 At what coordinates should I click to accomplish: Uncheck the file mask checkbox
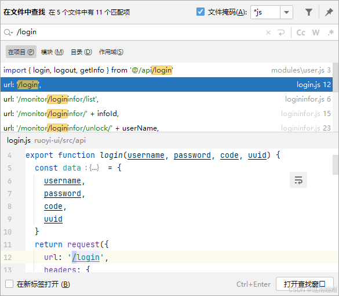click(200, 12)
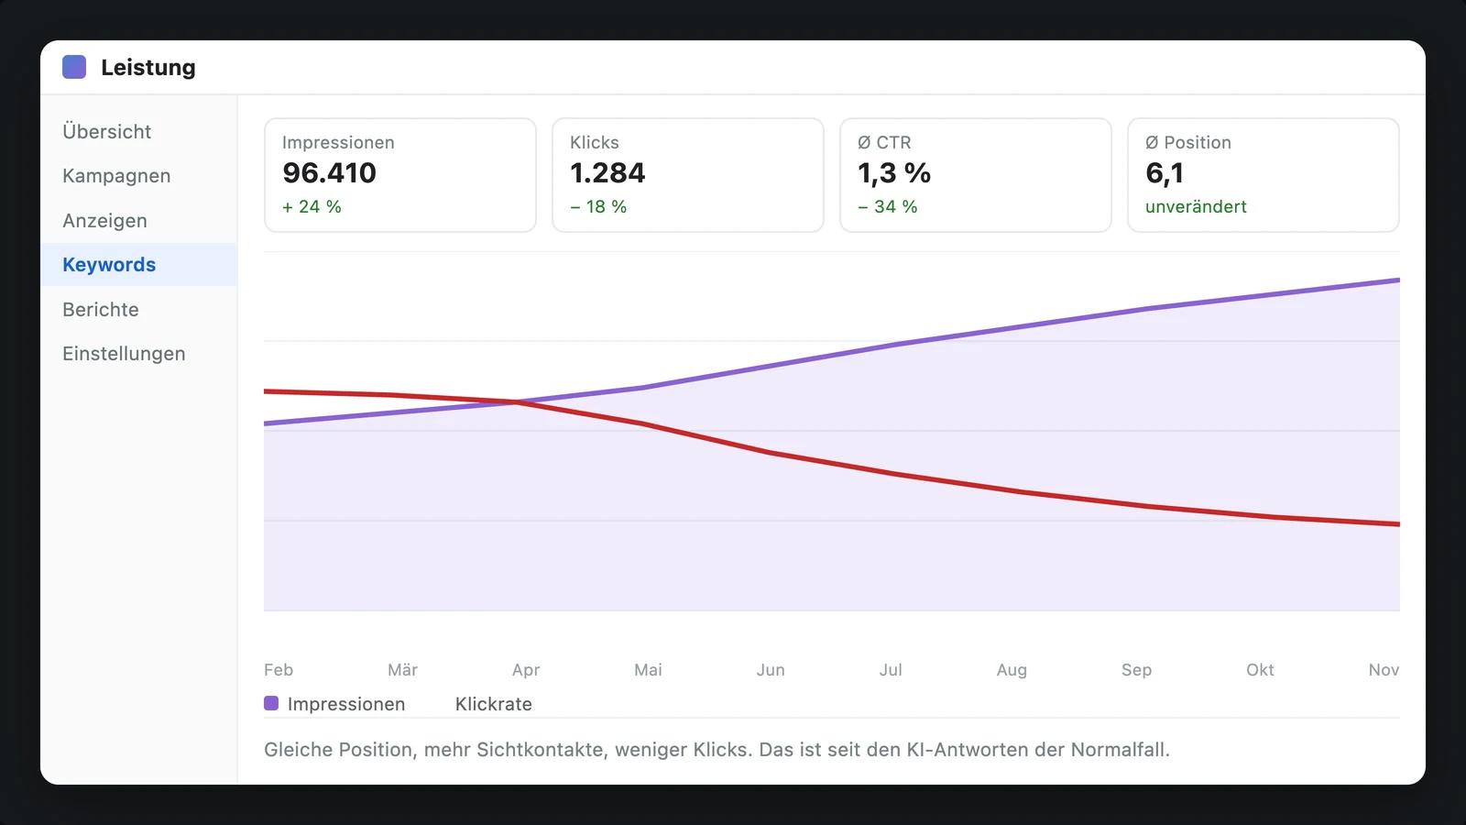Toggle the Klickrate series in the legend
This screenshot has height=825, width=1466.
494,704
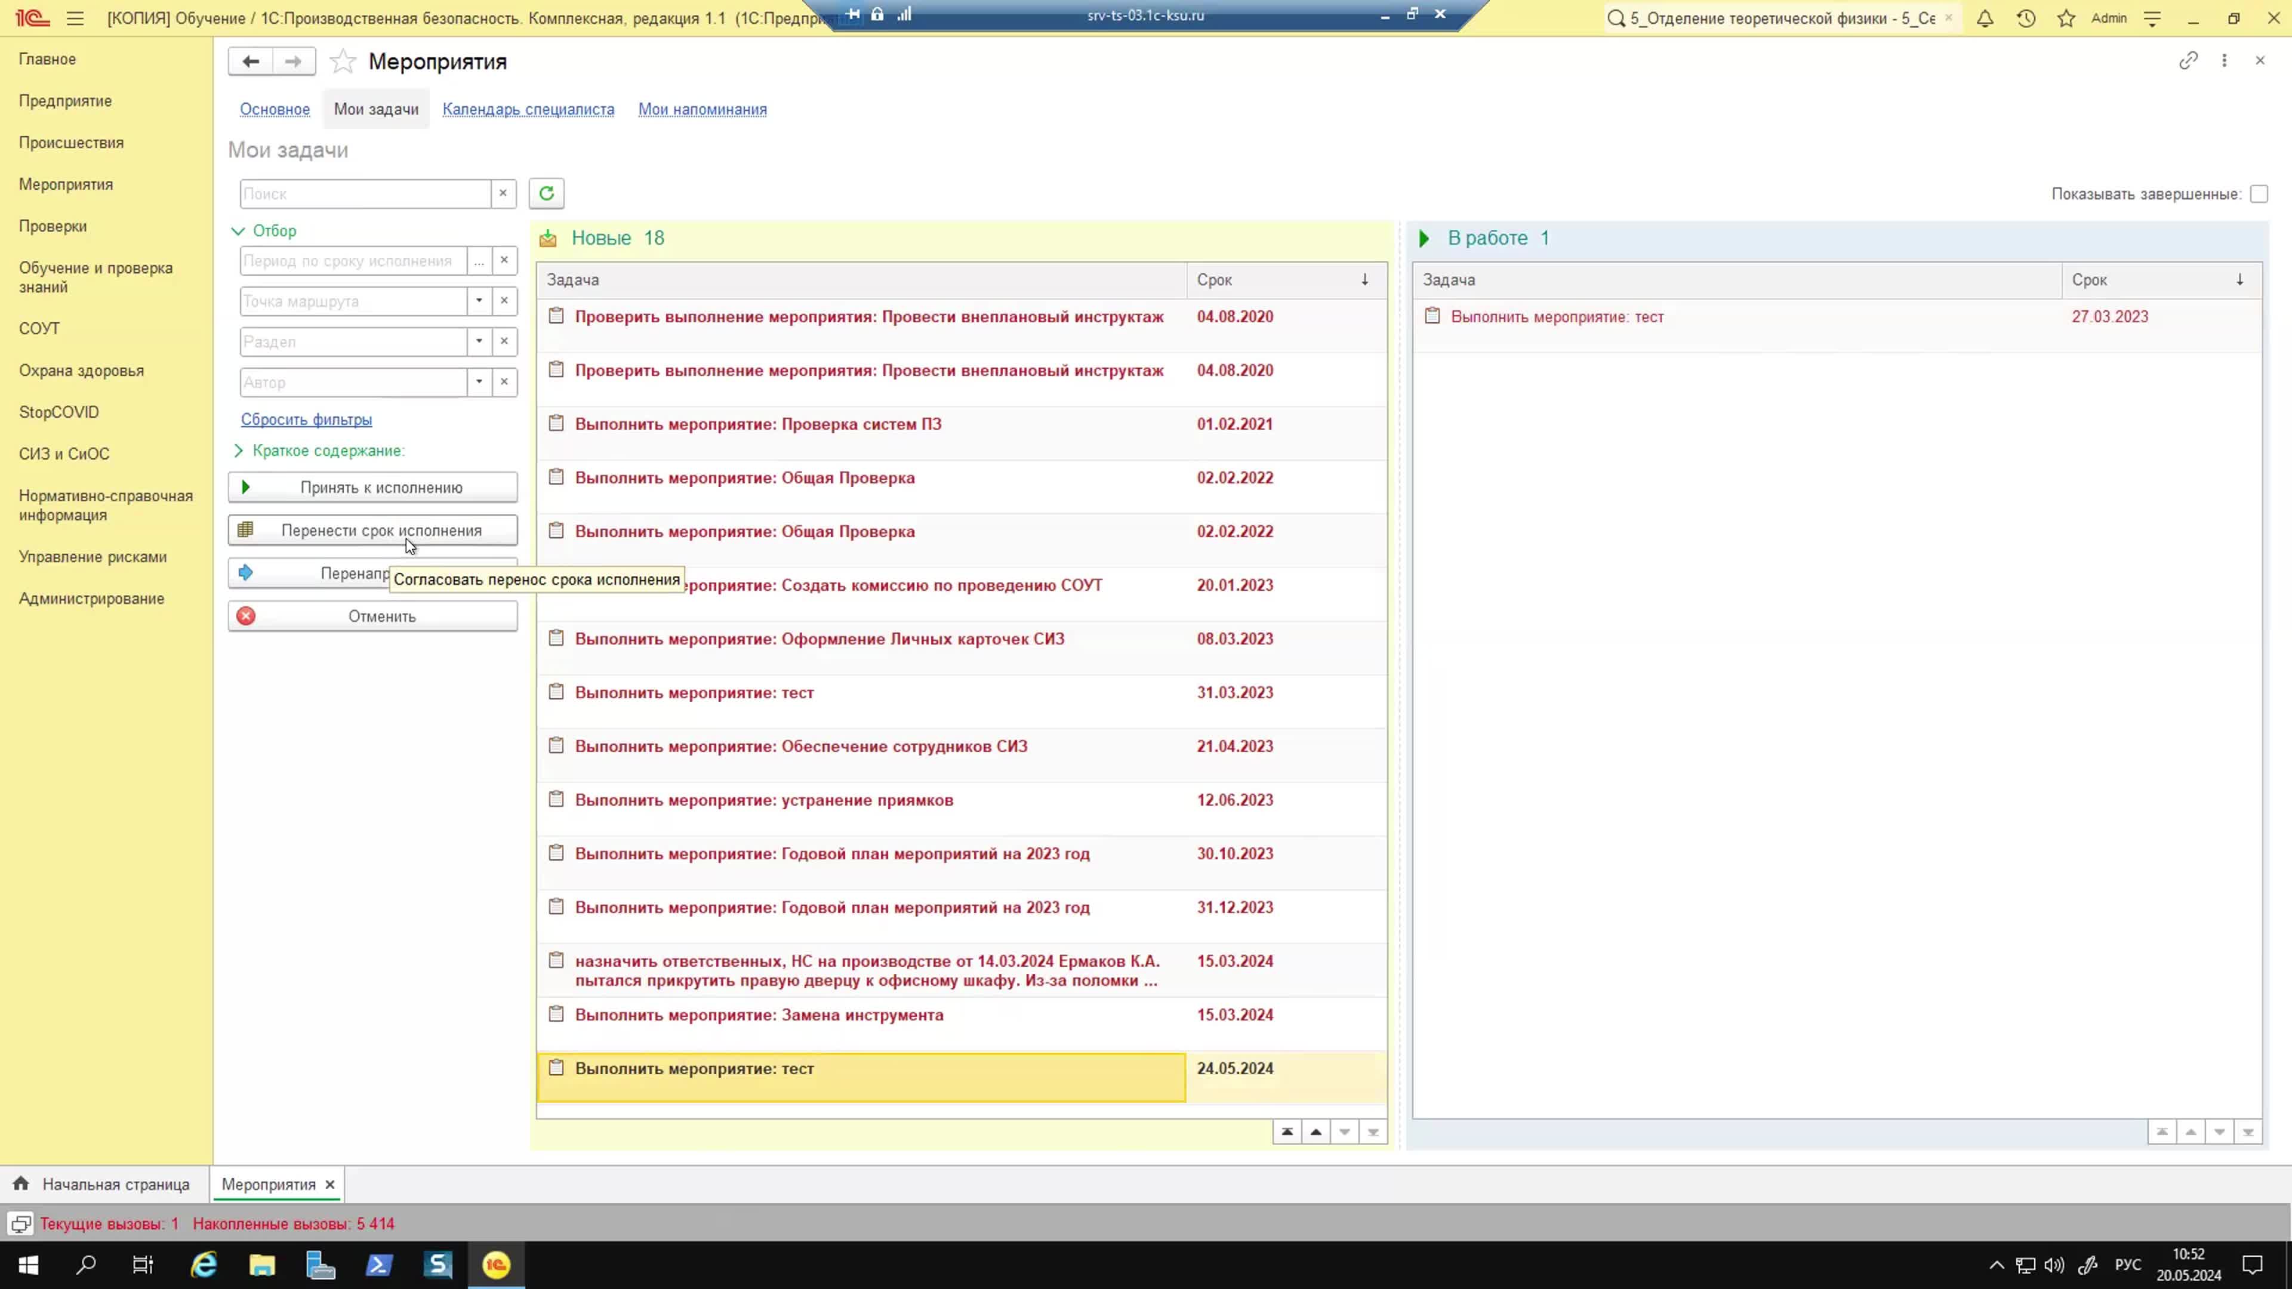Open notifications bell icon
Screen dimensions: 2292x1289
click(1985, 18)
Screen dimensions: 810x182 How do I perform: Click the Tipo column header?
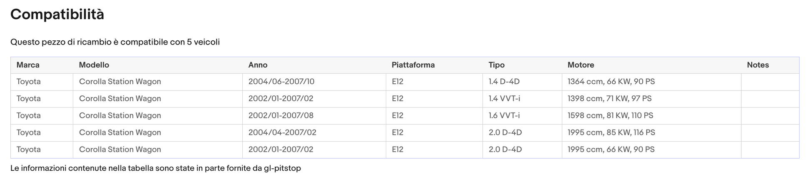pos(522,65)
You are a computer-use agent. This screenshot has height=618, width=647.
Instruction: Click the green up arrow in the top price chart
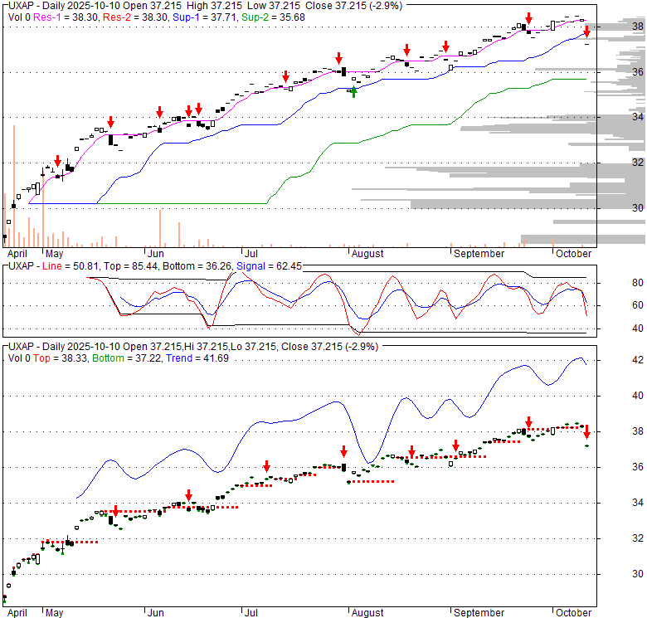354,92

_Aim of the task_
The answer should be the full material above, printed exactly, with no pictures in it.

_Result of this exercise_
 At what coordinates should I click to accomplish: Uncheck the file mask checkbox
click(200, 12)
Toggle the Klickrate series in the legend
This screenshot has height=825, width=1466.
494,704
Open notifications bell icon
Screen dimensions: 2292x1289
click(1985, 18)
Screen dimensions: 810x182 How do I perform: Click the Tipo column header?
pos(522,65)
You are a computer-use agent. This screenshot has height=618, width=647.
Instruction: Click the green up arrow in the top price chart
354,92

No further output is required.